## What you have to do:
Reproduce, character for character, only the part of the items below that opens with the line containing "has width=2480, height=1040." and runs through the end of the items.

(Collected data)
[Start of section]
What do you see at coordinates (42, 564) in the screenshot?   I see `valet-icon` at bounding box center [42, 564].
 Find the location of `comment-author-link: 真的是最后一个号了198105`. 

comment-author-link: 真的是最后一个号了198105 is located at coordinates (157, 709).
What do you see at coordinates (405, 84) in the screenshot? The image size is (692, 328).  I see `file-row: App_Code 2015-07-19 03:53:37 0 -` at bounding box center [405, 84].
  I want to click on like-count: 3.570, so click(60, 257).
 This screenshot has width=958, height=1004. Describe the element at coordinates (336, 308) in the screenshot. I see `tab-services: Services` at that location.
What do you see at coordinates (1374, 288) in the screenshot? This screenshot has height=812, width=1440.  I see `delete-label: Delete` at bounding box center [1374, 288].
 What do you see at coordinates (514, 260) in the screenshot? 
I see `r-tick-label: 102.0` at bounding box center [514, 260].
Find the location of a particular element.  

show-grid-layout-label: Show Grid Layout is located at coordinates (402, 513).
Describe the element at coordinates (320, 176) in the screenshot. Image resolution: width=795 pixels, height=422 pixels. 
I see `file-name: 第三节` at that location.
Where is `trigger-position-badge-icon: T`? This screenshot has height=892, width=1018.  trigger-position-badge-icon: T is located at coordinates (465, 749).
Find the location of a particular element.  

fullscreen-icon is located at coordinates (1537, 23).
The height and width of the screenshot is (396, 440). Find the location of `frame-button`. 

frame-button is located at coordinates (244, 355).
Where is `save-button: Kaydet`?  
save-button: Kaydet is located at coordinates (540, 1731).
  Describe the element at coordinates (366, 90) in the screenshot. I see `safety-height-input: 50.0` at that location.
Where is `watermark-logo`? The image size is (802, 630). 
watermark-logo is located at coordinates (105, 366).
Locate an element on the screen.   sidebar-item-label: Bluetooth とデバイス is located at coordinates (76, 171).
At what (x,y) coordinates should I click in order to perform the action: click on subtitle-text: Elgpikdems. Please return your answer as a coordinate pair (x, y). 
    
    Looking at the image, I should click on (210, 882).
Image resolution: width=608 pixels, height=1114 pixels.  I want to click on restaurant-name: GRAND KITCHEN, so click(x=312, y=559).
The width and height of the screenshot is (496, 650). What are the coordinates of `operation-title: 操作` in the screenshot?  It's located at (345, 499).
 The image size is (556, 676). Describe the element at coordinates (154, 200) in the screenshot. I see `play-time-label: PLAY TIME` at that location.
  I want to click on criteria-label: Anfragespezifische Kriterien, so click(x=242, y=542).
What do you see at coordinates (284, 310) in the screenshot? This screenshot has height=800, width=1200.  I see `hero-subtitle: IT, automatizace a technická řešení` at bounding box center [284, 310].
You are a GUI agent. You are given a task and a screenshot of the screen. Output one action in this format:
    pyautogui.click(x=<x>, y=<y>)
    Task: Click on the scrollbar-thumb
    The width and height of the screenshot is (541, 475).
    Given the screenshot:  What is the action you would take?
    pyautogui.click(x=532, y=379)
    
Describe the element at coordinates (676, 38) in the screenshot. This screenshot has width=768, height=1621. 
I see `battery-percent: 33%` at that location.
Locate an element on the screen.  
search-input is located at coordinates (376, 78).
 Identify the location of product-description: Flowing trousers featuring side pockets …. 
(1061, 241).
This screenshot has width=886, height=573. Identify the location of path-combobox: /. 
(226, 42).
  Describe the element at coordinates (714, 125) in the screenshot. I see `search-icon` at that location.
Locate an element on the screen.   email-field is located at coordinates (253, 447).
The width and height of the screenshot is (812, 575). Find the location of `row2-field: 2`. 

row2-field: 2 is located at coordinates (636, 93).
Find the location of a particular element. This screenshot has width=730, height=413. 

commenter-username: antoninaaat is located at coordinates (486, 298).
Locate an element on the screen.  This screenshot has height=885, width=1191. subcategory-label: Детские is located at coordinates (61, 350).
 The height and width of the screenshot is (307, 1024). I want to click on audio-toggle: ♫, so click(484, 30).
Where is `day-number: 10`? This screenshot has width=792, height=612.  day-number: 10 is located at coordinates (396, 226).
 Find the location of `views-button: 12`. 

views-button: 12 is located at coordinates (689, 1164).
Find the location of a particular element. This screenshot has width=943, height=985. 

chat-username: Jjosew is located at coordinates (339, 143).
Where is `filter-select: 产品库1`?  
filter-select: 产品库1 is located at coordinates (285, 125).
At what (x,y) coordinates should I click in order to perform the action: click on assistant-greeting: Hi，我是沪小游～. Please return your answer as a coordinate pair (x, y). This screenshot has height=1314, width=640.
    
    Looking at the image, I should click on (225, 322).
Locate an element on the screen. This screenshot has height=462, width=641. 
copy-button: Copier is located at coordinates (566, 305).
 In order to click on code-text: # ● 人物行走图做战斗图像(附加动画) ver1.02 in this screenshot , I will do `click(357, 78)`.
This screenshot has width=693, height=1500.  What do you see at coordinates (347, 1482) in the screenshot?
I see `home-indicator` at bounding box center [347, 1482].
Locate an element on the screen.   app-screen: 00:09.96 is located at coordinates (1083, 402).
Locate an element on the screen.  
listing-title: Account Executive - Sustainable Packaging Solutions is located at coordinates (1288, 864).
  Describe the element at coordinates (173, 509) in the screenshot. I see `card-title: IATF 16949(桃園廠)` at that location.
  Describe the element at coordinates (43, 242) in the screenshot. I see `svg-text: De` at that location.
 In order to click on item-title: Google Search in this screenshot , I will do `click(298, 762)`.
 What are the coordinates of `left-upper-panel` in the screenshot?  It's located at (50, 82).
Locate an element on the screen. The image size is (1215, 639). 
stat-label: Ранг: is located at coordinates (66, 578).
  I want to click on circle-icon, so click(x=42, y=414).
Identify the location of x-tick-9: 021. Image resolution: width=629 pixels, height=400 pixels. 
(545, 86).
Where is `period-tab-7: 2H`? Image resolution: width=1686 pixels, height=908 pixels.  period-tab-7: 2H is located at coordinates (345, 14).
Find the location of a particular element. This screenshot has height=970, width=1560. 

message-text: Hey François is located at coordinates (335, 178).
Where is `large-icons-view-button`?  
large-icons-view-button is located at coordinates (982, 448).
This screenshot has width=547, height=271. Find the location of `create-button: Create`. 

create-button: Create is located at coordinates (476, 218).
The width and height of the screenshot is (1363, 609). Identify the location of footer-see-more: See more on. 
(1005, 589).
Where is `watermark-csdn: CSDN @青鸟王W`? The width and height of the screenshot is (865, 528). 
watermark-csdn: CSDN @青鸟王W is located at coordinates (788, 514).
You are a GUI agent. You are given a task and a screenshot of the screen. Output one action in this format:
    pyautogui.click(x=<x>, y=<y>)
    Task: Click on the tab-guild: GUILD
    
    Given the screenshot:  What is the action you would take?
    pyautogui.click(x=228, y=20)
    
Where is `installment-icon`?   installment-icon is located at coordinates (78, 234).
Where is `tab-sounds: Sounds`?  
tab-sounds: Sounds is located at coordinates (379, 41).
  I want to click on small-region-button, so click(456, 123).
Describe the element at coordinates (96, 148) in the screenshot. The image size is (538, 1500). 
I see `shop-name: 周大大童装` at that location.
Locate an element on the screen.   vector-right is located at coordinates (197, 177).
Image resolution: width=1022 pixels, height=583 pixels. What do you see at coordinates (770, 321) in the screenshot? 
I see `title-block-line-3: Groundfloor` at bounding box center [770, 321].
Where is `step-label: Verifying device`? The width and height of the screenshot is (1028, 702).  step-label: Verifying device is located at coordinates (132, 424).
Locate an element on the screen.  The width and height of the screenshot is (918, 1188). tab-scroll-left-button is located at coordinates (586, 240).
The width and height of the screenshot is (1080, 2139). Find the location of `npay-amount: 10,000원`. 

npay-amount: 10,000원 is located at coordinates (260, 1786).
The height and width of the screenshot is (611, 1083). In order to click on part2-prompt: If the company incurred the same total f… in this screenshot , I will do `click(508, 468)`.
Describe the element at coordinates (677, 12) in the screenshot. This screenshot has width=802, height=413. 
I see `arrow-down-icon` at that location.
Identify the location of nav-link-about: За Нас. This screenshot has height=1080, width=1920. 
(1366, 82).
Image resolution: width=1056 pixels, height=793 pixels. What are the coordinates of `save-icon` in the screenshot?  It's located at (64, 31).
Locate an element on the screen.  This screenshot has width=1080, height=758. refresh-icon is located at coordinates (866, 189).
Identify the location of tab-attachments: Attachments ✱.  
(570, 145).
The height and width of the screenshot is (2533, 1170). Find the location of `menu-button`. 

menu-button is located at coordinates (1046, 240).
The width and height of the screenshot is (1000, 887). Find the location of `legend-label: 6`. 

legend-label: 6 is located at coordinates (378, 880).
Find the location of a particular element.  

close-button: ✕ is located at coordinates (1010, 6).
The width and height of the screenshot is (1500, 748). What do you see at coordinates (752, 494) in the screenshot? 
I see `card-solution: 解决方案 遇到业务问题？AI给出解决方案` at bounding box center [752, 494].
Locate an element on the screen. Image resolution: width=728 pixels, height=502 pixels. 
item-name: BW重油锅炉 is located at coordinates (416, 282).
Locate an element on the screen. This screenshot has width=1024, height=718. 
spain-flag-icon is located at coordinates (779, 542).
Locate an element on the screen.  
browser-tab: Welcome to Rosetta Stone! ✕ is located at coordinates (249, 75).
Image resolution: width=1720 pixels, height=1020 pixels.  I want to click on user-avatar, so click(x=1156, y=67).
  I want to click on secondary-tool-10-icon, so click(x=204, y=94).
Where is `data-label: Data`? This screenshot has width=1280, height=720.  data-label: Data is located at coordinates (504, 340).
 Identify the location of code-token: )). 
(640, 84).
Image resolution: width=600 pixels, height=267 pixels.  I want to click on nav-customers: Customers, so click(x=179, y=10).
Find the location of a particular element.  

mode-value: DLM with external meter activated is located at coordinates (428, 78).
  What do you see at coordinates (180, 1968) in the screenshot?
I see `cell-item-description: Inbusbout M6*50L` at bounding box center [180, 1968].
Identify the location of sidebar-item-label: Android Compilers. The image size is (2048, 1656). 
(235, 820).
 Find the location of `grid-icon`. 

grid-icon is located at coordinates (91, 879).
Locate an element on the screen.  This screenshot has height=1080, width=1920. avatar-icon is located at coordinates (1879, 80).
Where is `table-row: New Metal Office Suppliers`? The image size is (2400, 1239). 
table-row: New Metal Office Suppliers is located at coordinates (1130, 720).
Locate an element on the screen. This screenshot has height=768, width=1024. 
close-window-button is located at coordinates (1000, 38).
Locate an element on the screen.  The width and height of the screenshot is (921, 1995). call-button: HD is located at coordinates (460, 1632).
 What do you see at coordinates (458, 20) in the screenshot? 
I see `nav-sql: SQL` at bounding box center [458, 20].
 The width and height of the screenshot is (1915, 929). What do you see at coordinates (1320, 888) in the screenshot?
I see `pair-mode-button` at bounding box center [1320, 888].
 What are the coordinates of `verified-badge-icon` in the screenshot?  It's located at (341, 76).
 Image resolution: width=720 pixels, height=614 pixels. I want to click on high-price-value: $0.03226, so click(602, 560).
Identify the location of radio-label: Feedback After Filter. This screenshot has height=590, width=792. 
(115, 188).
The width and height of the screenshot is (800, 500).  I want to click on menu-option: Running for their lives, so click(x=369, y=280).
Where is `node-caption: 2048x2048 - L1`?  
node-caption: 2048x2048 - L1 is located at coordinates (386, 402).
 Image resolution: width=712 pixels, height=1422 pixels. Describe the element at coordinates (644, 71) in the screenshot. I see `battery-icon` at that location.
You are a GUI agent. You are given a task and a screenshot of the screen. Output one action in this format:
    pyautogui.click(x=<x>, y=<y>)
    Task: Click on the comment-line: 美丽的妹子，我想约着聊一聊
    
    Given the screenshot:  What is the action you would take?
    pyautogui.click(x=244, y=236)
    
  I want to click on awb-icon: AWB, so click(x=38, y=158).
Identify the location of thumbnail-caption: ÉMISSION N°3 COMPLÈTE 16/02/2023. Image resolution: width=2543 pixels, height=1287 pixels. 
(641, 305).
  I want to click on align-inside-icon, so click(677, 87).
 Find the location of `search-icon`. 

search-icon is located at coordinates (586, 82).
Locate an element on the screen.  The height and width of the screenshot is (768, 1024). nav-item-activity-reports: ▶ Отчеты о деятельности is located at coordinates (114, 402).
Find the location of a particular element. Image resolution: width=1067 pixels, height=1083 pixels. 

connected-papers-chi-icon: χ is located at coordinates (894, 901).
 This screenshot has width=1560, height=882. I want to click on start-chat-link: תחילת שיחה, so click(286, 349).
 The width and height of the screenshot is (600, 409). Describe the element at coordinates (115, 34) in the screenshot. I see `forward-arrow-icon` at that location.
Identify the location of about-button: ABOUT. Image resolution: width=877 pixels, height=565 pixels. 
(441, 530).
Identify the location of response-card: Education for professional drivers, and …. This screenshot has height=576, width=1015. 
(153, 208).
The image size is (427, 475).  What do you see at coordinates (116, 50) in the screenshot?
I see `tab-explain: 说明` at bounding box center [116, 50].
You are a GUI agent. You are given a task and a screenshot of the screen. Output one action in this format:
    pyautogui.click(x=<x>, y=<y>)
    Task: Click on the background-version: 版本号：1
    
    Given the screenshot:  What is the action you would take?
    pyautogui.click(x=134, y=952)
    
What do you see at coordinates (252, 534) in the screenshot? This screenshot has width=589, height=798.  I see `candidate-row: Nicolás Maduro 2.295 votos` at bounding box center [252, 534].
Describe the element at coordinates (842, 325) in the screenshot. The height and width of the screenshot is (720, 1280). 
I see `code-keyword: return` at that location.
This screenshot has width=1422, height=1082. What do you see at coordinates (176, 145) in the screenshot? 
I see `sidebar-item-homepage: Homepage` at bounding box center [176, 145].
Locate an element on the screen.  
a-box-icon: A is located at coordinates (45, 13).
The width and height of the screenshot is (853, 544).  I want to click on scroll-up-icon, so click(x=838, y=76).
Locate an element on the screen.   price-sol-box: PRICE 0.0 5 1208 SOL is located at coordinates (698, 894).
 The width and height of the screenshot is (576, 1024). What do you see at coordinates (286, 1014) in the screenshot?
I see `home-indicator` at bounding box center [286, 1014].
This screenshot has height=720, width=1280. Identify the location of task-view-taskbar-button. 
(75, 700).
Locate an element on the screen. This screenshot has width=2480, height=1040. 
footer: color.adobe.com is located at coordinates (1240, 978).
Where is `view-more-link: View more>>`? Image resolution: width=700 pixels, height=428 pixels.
[End of section]
## Output of the exercise:
Locate an element on the screen. This screenshot has width=2480, height=1040. 
footer: color.adobe.com is located at coordinates (1240, 978).
Where is `view-more-link: View more>>`? Image resolution: width=700 pixels, height=428 pixels.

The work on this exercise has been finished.